«Джиния» не скрывает своего раздражения, «фрустрации», как она выражается. Она убеждена, что отец ведет себя непростительно.
«Мы были ему не детьми, а внуками, – напишет она в автобиографической книге «Моменты бытия». – Даже сейчас, спустя столько лет, мне нечего сказать в его оправдание: он вел себя жестоко. С таким же успехом он мог бы пустить в дело кнут вместо слов».
И всё же Вирджиния, в отличие от сестры, которая решительно отказывалась играть двойную роль рабыни и ангела-утешительницы, до самого конца сохранила с отцом, насколько это было в ее силах, сносные отношения. Спустя годы она напишет, что испытывала к отцу «безмерную нежность и столь же неистовую ненависть». Жалела его, старалась не замечать его слабостей, утешала себя тем, что сэр Лесли и сам до конца не сознает, какой он деспот:
«Скажи ему кто-нибудь прямо: “Вы – тиран! Перестаньте третировать девушку!” – и он пришел бы в ужас».
Как и ее героиня Кларисса Дэллоуэй, была с отцом заботлива, прощала ему скандалы, постоянные нравоучения и бурные всплески эмоций. И служила своеобразным громоотводом в конфликтах между сэром Лесли и старшей сестрой, не раз вставала на сторону отца, да и тот, в свою очередь, испытывал к Джинии особую нежность.
«Джиния, – писал он в «Книге памяти», – по-прежнему добра ко мне, она – мое утешение… Умеет быть совершенно обворожительной».
«Каждая женщина гордится отцом», – заметил Питер Уолш, друг детства и воздыхатель Клариссы Дэллоуэй. Вот и Вирджиния гордилась сэром Лесли. И как видным критиком, литературоведом, специалистом по xviii веку – это благодаря сэру Стивену, истинному просветителю, автору знаменитой книги «Английская литература и общество в xviii веке», она на всю жизнь полюбит эпоху Просвещения, Свифта, Дефо, доктора Джонсона, Стерна. И как редактором весьма авторитетного Cornhill Magazine, участвовавшим в становлении крупных писателей конца викторианской эры: Гарди, Стивенсона, Генри Джеймса. Она постоянно – и после смерти сэра Лесли тоже – перечитывает его книги, многое помнит чуть ли не наизусть. В эссе «Лесли Стивен: философ в домашней обстановке. Воспоминания дочери» отдает отцу должное, пишет, сколь многим, в первую очередь культурным кругозором, она отцу обязана.

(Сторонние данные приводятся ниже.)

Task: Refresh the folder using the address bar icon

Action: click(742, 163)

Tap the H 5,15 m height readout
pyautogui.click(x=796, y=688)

«С удовольствием просматривала книгу отца про Поупа, – читаем в ее дневнике от 25 января 1915 года. – Очень остроумно, живо, ни одной мертвой фразы».
Есть, однако, и такая, гораздо более поздняя, дневниковая запись (Вирджинии Вулф в это время уже сорок шесть):
«День рождения отца. Сегодня ему бы исполнилось девяносто шесть… Но, слава богу, этого не произошло. Его жизнь перечеркнула бы мою. И что бы было? Я бы ничего не написала, не выпустила ни одной книги. Непостижимо! Не проходило и дня, чтобы я не думала о нем и о матери…»
О матери – особенно. Вирджинии (когда Джулия умерла, ей было тринадцать) мать запомнилась красивой, серьезной, молчаливой, большей частью погруженной в себя и в свои хлопоты – весь дом на ней! Не оттого ли всегда усталой и печальной? Запомнилась внятным, громким голосом, быстрой, деловой походкой, пронзительным взглядом, непринужденными манерами. А еще заливистым, заразительным смехом (Вирджиния, говорят, смеялась точно так же) и привычкой нервно потирать руки.
«Образ матери преследовал меня как наваждение. Я слышала ее голос, она мерещилась мне, я мысленно разговаривала с ней между делом, представляя, как она поступила бы в том или другом случае. Словом, она была для меня одним из тех невидимых собеседников, присутствие которых в жизни каждого человека играет огромную роль»
[10].
2
Ее смерть явилась для Вирджинии «величайшей катастрофой, какая только могла произойти». И привела к тяжелому нервному срыву – первому в череде многих. Эти приступы, или срывы, или, как их еще называют, психические кризисы, и сильные и слабые, протекали примерно одинаково. Сперва – учащенный пульс, так, словно Вирджиния чем-то очень взволнована, повышенная температура, сильное возбуждение. Потом – то, что она впоследствии назовет «эти ужасные голоса»: они будут долго и неустанно звучать у нее в ушах. Одновременно с этим – страх людей; он был и в детстве, о чем мы уже писали, теперь же Вирджиния испытывала ужас, встречаясь даже с хорошими знакомыми, густо краснела, если с ней заговаривали, не могла себя заставить посмотреть в глаза собеседнику. И страх улицы: она никак не может забыть, как на ее глазах под омнибус попала девочка на велосипеде, а ведь произошло это несколько лет назад. Эти страхи сменялись подавленностью и непреходящим, мучительным чувством вины.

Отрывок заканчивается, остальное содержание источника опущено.